#### EXCERPT TO READ

Serving LLMs with Wisp #
It’s very simple to serve LLMs on the cloud with Wisp. If you haven’t done so yet, check out Quickstart to understand how Wisp works. Otherwise, keep reading here!
In practice, you can host your models with Wisp using any technology that exposes a port. We’re using vLLM as it greatly simplifies the process, and supportd Docker containers.
The LLM #
We’ll use
vLLM to host a Mistral-7B
model with
Docker. To use other models, see the
Documentation for vLLM.

########
#### SUPPLIED INFORMATION

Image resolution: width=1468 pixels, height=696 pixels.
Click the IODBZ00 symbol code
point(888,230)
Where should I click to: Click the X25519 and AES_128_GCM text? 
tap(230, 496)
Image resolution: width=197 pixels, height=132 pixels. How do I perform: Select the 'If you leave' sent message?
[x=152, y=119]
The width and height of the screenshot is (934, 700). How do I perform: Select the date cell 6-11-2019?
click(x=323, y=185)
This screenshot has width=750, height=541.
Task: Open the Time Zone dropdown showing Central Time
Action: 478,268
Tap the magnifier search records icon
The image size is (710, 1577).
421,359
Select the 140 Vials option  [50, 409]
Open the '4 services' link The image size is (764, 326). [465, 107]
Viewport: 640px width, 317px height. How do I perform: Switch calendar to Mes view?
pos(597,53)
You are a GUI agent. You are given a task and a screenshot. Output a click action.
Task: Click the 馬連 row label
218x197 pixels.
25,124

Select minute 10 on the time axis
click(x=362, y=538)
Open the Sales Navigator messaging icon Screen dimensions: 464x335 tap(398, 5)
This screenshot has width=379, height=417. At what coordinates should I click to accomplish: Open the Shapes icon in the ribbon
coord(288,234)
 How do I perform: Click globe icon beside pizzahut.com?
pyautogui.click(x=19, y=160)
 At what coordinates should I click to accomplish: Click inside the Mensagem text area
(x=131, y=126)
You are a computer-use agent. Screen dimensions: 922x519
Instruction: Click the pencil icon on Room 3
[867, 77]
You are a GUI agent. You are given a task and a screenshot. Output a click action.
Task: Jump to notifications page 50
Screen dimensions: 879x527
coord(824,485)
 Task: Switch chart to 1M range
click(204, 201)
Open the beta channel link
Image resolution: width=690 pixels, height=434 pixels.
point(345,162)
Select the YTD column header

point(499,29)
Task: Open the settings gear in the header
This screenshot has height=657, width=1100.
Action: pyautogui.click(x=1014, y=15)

########

* **ACTIVITIES**
1. In the guide to serving LLMs with Wisp, which model is hosted with vLLM and Docker?
2. Condense the paragraph of the guide to serving LLMs with Wisp that begins "In practice, you can host" into one short sentence.
3. Pick up the guide to serving LLMs with Wisp after its final sentence and keep writing it.

* **RESULTS**
1. Mistral-7B.

2. Wisp can host models with any port-exposing technology; the guide uses vLLM because it simplifies the process and supports Docker containers.

3.
Configuration #
If you haven’t done yet, run wisp init
to create the configuration file. Open
wisp-config.yml
and enter the following information:
setup:
project: local
run:
docker run --runtime nvidia --gpus all \
--env "HUGGING_FACE_HUB_TOKEN=<secret>" \
-p 8000:8000 \
--ipc=host \
vllm/vllm-openai:latest \
--model mistralai/Mistral-7B-v0.1
resources:
accelerators:
compute_capability: 7.0+
vram: 6+
memory: 4+
io:
# Expose port 8000 from the Docker container on the server
ports: 8000
# Require login with a Wisp account for the endpoint
secure_endpoint: true
Launch the Server #
We’re ready to launch the server! In your terminal, run:
wisp run
Wisp will pull the image and run it using the command supplied. The command will output an external IP you can access through your browser.
You can see your job, stats and cost overview for your job in the dashboard under Jobs.